THE ADMINISTRATORS of Lehman Brothers in the UK and the US are set to face off in a new row about the details of the former Wall Street giant’s bankruptcy proceedings.
US administrators including KPMG and Alavarez & Marsal want the bankruptcy to be managed in a globally co-ordinated fashion, with all creditors subject to the same procedures.
The court-appointed administrators signed a protocol yesterday that they said should “alleviate both the disruption resulting from these filings as well as the lack of an international governing body with uniform oversight”.
But PricewaterhouseCoopers, the firm handling the administration of Lehman’s UK and European businesses (LBIE), wants the bankruptcy managed according to local rules and the varied interests of creditors.
Tony Lomas, the lead administrator in the UK and Europe for PwC, said the US approach would cause more problems than it would solve.

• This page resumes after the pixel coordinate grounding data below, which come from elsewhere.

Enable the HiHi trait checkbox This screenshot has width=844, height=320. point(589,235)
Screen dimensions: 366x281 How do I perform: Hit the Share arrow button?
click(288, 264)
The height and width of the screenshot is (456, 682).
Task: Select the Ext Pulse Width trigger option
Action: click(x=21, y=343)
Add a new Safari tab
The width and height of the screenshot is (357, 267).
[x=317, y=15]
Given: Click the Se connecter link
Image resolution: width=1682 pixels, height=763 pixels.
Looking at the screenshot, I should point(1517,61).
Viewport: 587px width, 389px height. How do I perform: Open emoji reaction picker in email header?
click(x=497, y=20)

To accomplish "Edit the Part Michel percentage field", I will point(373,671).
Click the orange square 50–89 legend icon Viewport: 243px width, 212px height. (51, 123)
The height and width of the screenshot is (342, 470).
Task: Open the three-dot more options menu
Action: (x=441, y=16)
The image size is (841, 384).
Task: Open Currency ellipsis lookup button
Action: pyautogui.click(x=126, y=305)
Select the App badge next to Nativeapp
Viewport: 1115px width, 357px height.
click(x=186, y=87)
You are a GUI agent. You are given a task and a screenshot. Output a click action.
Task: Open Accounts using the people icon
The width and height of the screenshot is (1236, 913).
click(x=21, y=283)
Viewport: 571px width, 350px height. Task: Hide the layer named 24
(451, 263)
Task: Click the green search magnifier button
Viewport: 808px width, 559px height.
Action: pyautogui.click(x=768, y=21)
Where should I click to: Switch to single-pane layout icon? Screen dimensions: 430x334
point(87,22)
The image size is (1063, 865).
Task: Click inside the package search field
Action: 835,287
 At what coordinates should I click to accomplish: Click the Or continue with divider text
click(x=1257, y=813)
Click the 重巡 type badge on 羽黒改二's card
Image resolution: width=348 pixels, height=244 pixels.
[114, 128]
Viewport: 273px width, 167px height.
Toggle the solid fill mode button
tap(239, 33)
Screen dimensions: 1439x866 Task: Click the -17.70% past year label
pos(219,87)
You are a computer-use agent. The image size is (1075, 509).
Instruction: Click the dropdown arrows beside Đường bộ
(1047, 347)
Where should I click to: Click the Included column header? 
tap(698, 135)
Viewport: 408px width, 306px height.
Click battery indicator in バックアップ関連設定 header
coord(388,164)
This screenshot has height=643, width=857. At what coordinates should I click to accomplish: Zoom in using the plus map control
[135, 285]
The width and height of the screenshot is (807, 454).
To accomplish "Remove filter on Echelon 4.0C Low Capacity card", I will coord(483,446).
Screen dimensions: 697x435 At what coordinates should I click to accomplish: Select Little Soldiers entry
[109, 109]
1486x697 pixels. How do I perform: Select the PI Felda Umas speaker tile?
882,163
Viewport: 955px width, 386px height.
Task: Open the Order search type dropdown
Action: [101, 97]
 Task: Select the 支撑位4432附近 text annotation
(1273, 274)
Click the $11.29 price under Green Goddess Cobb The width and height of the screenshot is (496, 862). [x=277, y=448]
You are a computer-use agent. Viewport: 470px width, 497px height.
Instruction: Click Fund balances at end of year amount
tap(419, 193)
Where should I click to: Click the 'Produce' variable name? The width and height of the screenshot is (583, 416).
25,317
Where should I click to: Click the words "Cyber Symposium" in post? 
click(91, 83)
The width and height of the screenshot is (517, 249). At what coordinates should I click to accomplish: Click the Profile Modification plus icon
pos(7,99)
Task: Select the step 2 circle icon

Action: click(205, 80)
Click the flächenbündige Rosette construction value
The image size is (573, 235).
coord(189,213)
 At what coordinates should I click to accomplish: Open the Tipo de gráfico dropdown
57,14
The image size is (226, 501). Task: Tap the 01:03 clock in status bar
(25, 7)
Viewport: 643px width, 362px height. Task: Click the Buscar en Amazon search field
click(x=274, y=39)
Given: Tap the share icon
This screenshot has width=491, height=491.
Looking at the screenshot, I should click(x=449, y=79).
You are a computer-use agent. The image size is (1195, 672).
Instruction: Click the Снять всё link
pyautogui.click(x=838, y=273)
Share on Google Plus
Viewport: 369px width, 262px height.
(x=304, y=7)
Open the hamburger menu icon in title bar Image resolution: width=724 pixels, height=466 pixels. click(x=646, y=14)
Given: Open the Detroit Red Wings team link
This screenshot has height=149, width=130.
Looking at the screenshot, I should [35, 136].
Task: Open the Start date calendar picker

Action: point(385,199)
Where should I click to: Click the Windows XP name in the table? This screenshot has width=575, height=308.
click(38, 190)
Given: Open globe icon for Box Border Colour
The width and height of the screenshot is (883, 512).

He said: “A major problem with the proposed protocol is that it is likely to unfairly raise affiliates’ expectations of the level of access and information that it will provide, laying the foundations for potential disputes between parties later in the process.”
He said PwC had already reached satisfactory agreements with interested parties and deemed an international protocol “unnecessary, insufficiently tailored and unacceptably burdensome on LBIE and therefore its creditors generally”.
The row is likely to delay the insolvency proceedings because Lehman’s UK estate held around a third of the roughly $630bn (£395m) in assets owned by the group before it filed for bankruptcy, as well as documents essential to bankruptcy proceedings at European subsidiaries.